Last week, I attended the UN’s Durban Review Conference against Racism, Racial Discrimination, Xenophobia and Related Intolerance(‘Durban II’).

Eight years ago, the world witnessed how a conference convened to combat racism became a shameful spectacle of anti-Semitism: how countries and organisations equated Zionism with Nazism, flagging the swastika symbol; how the voices of, among others, victims of the Rwandan Genocide, of the persecuted Falun Gung and Tibetians in China, of disenfranchised women in Saudi Arabia, and of victims of female genital mutilation in sub-Saharan Africa, were silenced, while the bulk of the conference focused on the Israeli-Palestinian conflict.

The preparatory stages of the review conference raised the fear that it would, again, prove futile in providing an effective forum for scrutinising egregious human rights violations and would instead restrict freedom of speech which constitutes ‘defamation of religion’ (code-word for the Danish cartoon affair), call for slavery reparations, and make, yet again, the Israel/Palestine conflict its cause célèbre. Consequently, America, Canada, Australia and Germany, among others, boycotted the conference, while other countries, including Britain, sent low-level delegations.

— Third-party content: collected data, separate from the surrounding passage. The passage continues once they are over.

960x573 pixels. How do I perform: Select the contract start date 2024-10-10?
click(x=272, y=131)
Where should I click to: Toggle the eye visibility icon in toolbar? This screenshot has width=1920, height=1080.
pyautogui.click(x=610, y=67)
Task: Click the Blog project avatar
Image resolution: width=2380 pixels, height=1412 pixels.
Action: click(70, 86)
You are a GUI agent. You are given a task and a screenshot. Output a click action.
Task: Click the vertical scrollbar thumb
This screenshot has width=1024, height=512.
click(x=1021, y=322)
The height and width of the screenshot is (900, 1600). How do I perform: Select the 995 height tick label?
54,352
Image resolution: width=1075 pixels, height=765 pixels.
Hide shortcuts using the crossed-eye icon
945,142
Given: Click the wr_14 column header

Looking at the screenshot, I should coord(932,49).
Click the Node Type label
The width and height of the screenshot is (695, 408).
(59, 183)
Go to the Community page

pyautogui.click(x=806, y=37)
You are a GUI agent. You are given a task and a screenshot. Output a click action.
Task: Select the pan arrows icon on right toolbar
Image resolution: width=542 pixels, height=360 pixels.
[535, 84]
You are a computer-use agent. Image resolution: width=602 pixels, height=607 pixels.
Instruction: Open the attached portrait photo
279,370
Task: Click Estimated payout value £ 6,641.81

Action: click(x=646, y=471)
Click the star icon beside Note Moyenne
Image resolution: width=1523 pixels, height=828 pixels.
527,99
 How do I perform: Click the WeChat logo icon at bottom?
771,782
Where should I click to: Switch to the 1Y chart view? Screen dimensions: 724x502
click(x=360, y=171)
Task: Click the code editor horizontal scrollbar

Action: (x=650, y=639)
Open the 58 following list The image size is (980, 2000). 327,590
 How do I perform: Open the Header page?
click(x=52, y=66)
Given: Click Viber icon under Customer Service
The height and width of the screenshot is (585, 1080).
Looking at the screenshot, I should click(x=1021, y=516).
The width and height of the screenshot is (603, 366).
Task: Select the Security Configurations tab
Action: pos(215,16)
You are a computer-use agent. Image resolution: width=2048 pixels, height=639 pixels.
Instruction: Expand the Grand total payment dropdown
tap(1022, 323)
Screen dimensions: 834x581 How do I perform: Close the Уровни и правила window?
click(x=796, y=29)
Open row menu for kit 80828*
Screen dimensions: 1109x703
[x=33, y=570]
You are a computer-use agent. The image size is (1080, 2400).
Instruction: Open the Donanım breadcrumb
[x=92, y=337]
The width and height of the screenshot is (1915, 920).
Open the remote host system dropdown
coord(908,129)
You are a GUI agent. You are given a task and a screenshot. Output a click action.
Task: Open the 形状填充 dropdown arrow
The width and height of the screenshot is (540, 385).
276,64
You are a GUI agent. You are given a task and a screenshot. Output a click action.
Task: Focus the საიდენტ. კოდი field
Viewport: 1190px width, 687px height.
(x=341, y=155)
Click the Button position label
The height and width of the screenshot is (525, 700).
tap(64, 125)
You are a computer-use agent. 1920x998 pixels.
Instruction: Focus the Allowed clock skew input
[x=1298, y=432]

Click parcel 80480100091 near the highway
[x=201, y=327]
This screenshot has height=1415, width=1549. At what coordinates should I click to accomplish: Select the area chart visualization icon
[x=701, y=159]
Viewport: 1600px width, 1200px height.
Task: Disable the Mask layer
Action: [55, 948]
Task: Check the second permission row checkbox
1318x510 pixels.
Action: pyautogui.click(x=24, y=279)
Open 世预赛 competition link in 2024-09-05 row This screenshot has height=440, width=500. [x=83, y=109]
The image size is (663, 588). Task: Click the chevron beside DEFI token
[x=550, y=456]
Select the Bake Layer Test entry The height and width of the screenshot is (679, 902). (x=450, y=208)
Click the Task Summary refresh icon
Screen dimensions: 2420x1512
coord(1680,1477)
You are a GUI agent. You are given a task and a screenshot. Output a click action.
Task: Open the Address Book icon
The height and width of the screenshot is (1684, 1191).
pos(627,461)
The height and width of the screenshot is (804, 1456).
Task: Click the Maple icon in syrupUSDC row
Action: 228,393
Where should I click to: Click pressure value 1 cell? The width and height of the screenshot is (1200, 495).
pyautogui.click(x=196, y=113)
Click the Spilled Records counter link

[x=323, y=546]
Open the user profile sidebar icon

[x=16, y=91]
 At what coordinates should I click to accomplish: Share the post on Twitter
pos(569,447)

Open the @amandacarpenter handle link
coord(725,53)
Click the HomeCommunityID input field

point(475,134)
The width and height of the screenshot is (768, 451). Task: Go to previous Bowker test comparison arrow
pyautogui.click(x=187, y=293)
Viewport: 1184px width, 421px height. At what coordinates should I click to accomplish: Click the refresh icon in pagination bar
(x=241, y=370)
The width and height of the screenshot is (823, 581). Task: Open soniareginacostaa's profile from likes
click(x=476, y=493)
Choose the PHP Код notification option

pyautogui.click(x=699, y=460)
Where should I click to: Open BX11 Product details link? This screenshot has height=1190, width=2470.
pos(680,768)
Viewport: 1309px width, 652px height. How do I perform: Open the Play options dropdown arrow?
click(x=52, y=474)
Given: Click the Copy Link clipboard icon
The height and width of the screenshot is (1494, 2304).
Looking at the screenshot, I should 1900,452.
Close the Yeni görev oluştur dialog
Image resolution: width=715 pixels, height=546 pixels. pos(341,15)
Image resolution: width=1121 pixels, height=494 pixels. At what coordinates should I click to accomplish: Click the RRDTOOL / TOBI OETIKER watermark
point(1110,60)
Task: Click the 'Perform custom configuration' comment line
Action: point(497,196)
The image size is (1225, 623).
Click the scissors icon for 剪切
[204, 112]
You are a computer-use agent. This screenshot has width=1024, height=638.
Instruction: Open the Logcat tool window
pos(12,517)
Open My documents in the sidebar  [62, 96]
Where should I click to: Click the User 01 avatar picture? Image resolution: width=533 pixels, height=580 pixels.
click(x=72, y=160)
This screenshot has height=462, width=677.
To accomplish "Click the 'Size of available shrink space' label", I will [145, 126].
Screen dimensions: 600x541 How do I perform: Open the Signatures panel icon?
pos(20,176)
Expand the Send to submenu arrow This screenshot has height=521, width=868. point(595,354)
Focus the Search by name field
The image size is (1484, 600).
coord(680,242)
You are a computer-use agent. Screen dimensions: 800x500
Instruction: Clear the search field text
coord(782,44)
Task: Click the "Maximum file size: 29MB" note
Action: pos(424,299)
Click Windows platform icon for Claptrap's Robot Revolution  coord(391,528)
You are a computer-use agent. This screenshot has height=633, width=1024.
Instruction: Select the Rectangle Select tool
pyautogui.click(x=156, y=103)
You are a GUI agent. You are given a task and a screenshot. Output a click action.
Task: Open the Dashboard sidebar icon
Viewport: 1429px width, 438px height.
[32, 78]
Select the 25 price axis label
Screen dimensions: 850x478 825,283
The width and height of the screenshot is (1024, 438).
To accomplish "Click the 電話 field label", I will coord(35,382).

Sadly, it was not long before the apprehensions materialised, and an anti-racism conference provided, yet again, a platform for hatred. The Iranian President, Mahmoud Ahmadinejad, notorious for hosting a Holocaust denial conference last year in Tehran and for suggesting, when addressing Columbia University, that there are no gays in Iran (where homosexuality is punishable by death), gave a keynote speech on the opening day.

Ahmadinejad asserted that the establishment of Israel came about ‘on the pretext of Jewish sufferings’, and, as if quoting from the Protocols of the Elders of Zion (an early 20th century anti-Semitic tract) concluded that ‘[Zionists have] penetrated into the [world] political and economic structures including their legislation, mass media, companies, financial systems and their security and intelligence agencies … to the extent that nothing can be done against their will.’ Most of the Western countries attending the conference walked out of the assembly hall in protest.

The speech took place hours before the commemoration of 64 years since the Holocaust. As a son of a Holocaust survivor, this was both painful and disillusioning: painful to experience anti-Semitism professed from the UN podium by a head of state, with (some) delegates enthusiastically clapping; disillusioning to see how the world allows, yet again, an anti-hatred conference, which in its outcome document ‘recalls that the Holocaust must never be forgotten’, to be hijacked by bigots.

My academic research focuses on human rights law, I volunteer for Rene Cassin, a human rights organization, and co-convene the Human Rights Discussion Group of the law faculty; I believe that international fora have an important role to play in preventing human rights abuses. This is why it was so disheartening to see Libya chairing this conference; to see Iran’s representative elected vice-president; to hear the Afghan delegate proudly reporting on the advent of women’s rights just a few weeks after the adoption of legislation de-criminalising marital rape; to NOT hear, in four days of deliberations, the word Darfur mentioned, a genocide six years in the making.

The face of the UN is ours, and so is its fate. The Bush administration wrongly adopted a hands-off approach: we should not give up on human rights. But engagement should not mean complacency or submission; what happened in Geneva was disgraceful, not just to Jews or to ‘the West’, but to every world citizen. It is high time we reclaim the human rights agenda.